Stated goal A
From the entries further down, copy word for word the lines starting with the one containing "The image size is (706, 1568)." and going on through the one containing "Action: pos(528,447)", both included.

Excerpted text

CODEWITHSUNDEEP
arraysvariablesgulpglobal-variables
user742030
user742030

Reputation:

gulp.src(globs) From a Variable Array

How can a variable (array) be used in gulp.src(globs)?

I have several Gulp tasks that use the same "group" of files but I do not know how to DRY the tasks to use the variable passed into the globs.

. . .
var configDir   = '../private/app/_config/',
    configFiles = [
        configDir + 'categories.yaml',
        configDir + 'params.yaml',
        configDir + 'taxonomies.yaml'
    ];

// Merge development config yaml(s)
gulp.task('yaml_merge-dev', function() {
  return gulp.src([
        'config.root.yaml',
        configDir + 'site.dev.yaml',
        configFiles
      ])
    .pipe(yamlMerge('config.dev.yaml'))
    .pipe(gulp.dest('../'));
});

// Merge production config yaml(s)
gulp.task('yaml_merge-prod', function() {
  return gulp.src([
        'config.root.yaml',
        configDir + 'site.prod.yaml',
        configFiles
      ])
    .pipe(yamlMerge('config.prod.yaml'))
    .pipe(gulp.dest('../'));
})
. . . // etc.

Upvotes: 1

Views: 1960

Answers (2)

Wilmer SH
Wilmer SH

Reputation: 1417

You are correct to want to DRY your tasks.

Using yargs, you can narrow down your code to a single task that uses command line arguments.

Run:

npm install --save-dev yargs

Javascript

. . . 
// Require yargs: https://www.npmjs.com/package/yargs
var args = require('yargs').argv;

// Site file based on argument
var siteFile = args.release? 'site.prod.yaml' : 'site.dev.yaml';

// Merge config file based on argument
var yamlMergeConfig = args.release? 'config.prod.yaml' : 'config.dev.yaml';

// Single declatations for readibility
var configDir = '../private/app/_config/';

// Your config files in a single glob
var configFiles = [
        configDir + 'categories.yaml',
        configDir + 'params.yaml',
        configDir + 'taxonomies.yaml'
        configDir + siteFile
    ];

gulp.task('yaml_merge', function() {
  /// <summary>
  /// Merge development or production config yaml(s)

Stated goal B
In the gulp thread, what command does the answer say to run to install yargs?

Entries provided
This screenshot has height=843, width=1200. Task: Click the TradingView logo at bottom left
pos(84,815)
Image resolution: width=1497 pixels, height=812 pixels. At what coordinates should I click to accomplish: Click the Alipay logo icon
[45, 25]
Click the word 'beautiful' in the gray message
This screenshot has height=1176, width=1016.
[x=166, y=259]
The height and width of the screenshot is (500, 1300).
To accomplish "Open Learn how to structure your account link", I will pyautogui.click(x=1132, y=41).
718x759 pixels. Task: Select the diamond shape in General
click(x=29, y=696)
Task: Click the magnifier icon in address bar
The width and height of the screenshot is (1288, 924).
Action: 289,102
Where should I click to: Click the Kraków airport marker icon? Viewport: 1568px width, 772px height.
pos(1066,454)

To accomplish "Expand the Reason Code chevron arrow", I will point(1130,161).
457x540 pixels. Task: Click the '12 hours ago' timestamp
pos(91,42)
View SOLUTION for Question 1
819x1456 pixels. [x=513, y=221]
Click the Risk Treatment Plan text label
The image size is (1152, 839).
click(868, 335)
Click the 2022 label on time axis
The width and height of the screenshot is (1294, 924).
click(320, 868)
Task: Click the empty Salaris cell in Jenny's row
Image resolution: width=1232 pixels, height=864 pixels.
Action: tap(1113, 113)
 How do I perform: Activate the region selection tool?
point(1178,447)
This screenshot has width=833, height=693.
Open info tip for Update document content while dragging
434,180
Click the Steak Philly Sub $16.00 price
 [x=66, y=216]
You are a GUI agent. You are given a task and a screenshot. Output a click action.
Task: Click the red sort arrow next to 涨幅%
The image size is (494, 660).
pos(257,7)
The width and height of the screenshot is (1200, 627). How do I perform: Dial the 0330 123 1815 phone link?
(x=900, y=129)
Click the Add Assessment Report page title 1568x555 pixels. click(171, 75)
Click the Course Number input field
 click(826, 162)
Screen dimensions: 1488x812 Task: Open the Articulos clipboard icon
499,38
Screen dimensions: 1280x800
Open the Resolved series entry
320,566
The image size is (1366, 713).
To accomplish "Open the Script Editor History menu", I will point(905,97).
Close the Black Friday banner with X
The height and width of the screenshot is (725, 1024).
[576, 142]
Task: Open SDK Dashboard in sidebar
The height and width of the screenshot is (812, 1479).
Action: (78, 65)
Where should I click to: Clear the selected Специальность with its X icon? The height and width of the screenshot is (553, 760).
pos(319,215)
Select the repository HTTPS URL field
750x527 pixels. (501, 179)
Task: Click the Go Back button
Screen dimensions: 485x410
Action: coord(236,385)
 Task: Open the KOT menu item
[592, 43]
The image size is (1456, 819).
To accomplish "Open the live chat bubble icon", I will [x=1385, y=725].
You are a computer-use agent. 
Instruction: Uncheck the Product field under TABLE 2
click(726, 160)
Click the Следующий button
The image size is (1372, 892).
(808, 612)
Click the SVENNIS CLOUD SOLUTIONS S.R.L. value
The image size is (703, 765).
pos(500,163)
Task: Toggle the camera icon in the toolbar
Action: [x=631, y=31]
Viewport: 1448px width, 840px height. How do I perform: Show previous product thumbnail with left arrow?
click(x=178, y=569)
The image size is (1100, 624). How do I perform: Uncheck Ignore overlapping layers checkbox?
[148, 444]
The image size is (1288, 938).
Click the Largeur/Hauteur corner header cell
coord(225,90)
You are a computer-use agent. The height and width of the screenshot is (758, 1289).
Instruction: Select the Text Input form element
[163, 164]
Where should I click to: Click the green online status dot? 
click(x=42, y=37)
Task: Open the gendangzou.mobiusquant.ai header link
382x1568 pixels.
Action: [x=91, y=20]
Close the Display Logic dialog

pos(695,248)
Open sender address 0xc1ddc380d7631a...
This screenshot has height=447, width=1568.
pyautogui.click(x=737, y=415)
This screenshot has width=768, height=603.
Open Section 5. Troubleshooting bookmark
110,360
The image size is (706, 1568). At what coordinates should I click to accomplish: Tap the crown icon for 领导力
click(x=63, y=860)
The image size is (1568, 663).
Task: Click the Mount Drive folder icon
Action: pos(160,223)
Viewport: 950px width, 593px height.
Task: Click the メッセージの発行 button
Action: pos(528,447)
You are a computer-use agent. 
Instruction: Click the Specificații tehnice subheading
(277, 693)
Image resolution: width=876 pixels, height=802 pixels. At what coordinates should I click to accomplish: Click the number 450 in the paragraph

Written response A
The image size is (706, 1568). At what coordinates should I click to accomplish: Tap the crown icon for 领导力
click(x=63, y=860)
The image size is (1568, 663).
Task: Click the Mount Drive folder icon
Action: pos(160,223)
Viewport: 950px width, 593px height.
Task: Click the メッセージの発行 button
Action: pos(528,447)

Written response B
npm install --save-dev yargs